If there is a buyer new shares will be issued or temporarily shorted until new supply will hit the market. There are other sources of shares because we have brilliant financial engineers. Simply put supply is unlimited. No worries.
I don't think it's that simple. First of all, a lot of the top-quality mid-to-small-cap companies are getting bought out. There have been plenty of articles lately lamenting shrinkage in the number of public companies, which has been cut in half over the past 20 years. There are a number of factors behind this, but surely ZIRP is making it much worse, given how easy it is to just issue a bunch of junk bonds (at what would otherwise be T-bill yields) to raise cash for acquisitions.
There's also plenty of bankruptcies due to ZIRP. MF Global a few years ago, as well as the many energy companies more recently, are a direct effect of debt binging and then things not going quite as planned. I think 0% interest rates also have a psychological effect on even the most "sophisticated" borrowers -- it's easy to "forget" that you still have to repay all this "cheap" money.

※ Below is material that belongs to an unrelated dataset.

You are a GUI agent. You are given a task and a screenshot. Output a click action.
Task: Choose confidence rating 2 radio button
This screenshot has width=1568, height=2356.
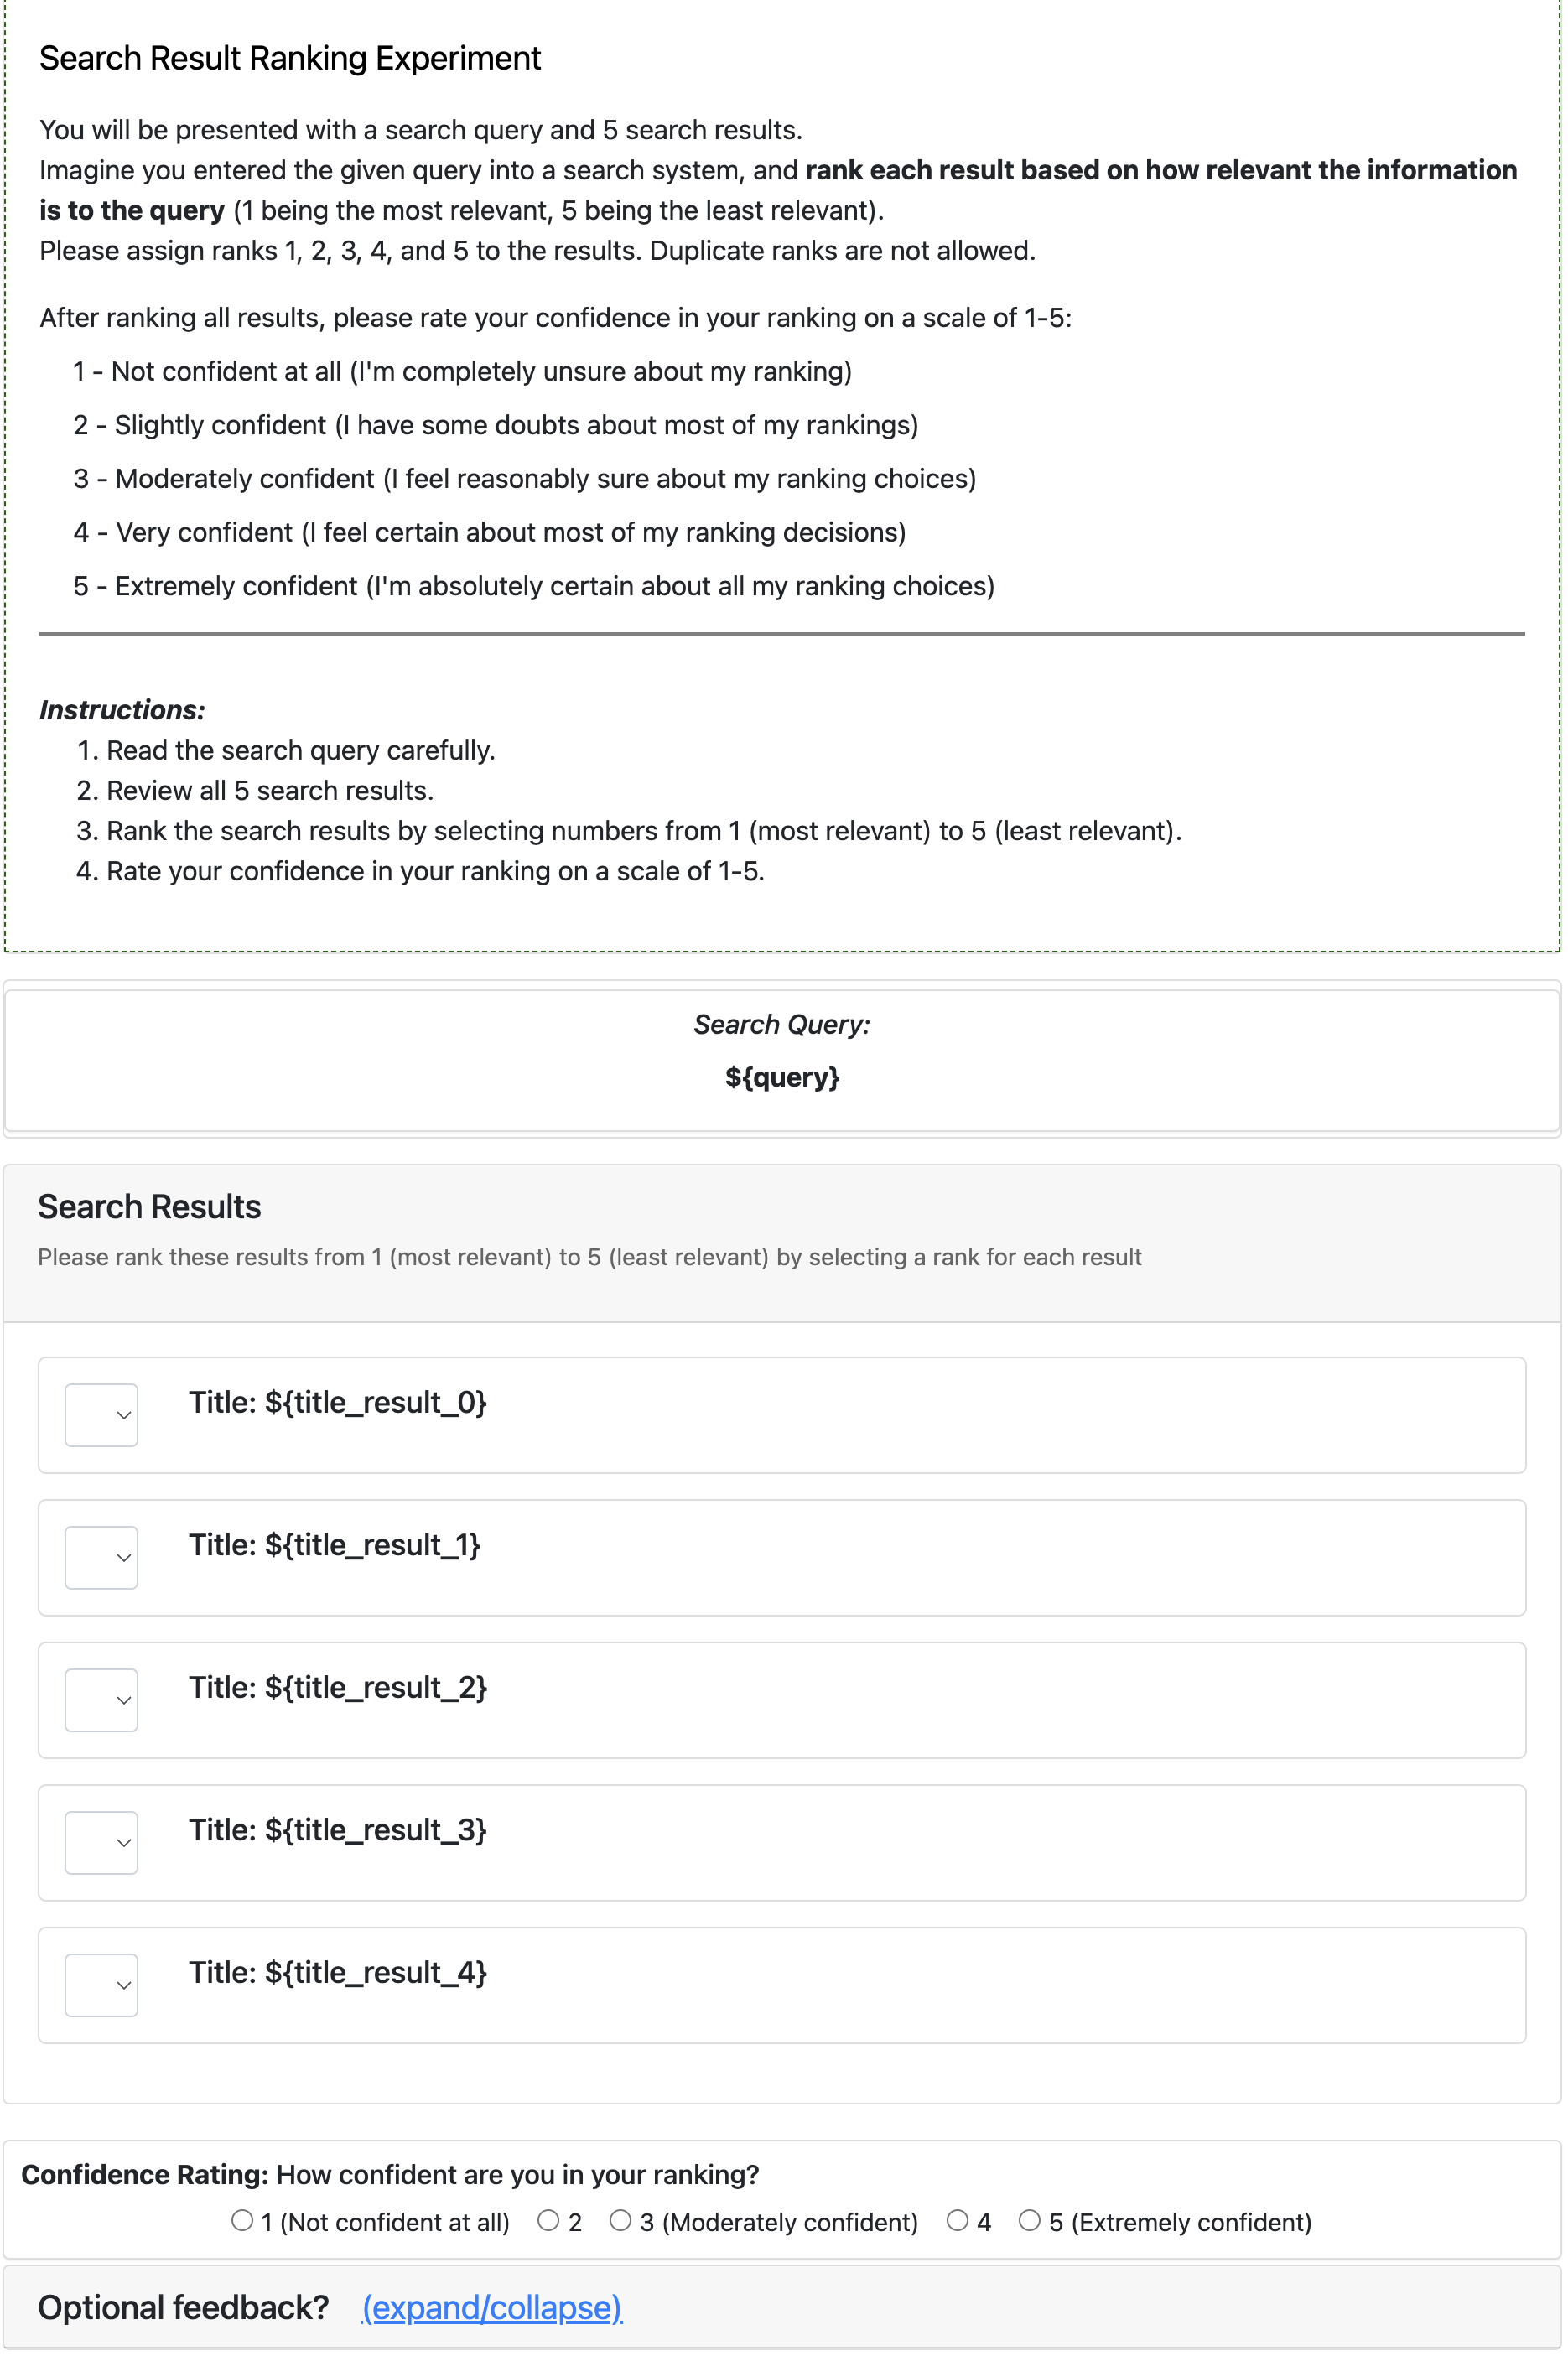point(548,2220)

Younger people are less likely to start companies today. Again, there have been many articles over the last few years on this -- for example,
http://blogs.wsj.com/experts/2015/0...-starting-businesses-and-why-thats-a-problem/
Another issue with share counts is that many of the biggest silicon valley companies tend to have share classes that give most, if not all, of the voting power within the company only to the one or a handful founding members. So what John Q Public ends up holding is inferior, and that may become a problem as large corporate governance issues emerge (e.g., very bad management decisions, or executives using the company resources to pursue personal political agendas that the other shareholders may not agree with).